START Provided records

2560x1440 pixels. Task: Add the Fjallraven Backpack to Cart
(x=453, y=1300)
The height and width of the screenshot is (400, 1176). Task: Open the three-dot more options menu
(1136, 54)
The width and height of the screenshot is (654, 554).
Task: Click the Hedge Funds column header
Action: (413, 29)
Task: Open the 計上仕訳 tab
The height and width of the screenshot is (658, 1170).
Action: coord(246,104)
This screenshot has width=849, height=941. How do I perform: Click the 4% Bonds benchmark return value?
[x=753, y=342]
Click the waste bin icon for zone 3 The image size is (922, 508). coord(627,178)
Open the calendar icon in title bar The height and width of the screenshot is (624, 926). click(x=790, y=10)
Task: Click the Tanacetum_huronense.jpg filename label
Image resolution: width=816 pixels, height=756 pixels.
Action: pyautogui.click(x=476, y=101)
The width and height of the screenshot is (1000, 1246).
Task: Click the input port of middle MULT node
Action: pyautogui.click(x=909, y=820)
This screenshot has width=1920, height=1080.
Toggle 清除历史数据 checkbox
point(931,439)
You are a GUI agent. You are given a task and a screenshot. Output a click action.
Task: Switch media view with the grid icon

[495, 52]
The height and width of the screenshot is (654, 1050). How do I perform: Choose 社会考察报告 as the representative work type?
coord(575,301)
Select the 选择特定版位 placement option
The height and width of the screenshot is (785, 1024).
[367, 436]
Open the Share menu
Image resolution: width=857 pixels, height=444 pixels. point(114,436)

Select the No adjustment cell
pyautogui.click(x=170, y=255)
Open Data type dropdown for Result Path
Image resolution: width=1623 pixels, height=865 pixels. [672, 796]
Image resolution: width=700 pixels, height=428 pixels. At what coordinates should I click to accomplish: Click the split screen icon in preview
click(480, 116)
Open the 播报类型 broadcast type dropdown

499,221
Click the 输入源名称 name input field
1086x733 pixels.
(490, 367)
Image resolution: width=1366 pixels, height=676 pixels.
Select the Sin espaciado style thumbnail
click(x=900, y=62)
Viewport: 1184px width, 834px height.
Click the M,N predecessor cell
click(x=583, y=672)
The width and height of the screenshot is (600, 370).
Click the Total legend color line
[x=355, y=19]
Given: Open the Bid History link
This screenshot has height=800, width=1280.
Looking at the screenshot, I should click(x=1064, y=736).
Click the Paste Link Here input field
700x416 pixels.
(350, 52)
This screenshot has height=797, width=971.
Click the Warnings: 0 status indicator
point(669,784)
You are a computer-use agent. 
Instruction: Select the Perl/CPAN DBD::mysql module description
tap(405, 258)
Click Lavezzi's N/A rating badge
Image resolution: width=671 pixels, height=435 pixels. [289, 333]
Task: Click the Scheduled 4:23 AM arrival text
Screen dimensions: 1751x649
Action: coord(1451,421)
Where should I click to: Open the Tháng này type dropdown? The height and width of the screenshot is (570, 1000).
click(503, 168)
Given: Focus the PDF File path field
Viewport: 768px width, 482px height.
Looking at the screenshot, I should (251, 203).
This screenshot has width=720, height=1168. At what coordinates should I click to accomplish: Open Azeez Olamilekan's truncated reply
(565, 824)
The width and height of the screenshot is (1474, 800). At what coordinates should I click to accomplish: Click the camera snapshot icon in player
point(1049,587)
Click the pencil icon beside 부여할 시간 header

END Provided records

* **Problem**: Please make your reply exactly the lines from the one containing "700x416 pixels." through the end of the entries above, and nothing more.

* **Written solution**:
700x416 pixels.
(350, 52)
This screenshot has height=797, width=971.
Click the Warnings: 0 status indicator
point(669,784)
You are a computer-use agent. 
Instruction: Select the Perl/CPAN DBD::mysql module description
tap(405, 258)
Click Lavezzi's N/A rating badge
Image resolution: width=671 pixels, height=435 pixels. [289, 333]
Task: Click the Scheduled 4:23 AM arrival text
Screen dimensions: 1751x649
Action: coord(1451,421)
Where should I click to: Open the Tháng này type dropdown? The height and width of the screenshot is (570, 1000).
click(503, 168)
Given: Focus the PDF File path field
Viewport: 768px width, 482px height.
Looking at the screenshot, I should (251, 203).
This screenshot has width=720, height=1168. At what coordinates should I click to accomplish: Open Azeez Olamilekan's truncated reply
(565, 824)
The width and height of the screenshot is (1474, 800). At what coordinates should I click to accomplish: Click the camera snapshot icon in player
point(1049,587)
Click the pencil icon beside 부여할 시간 header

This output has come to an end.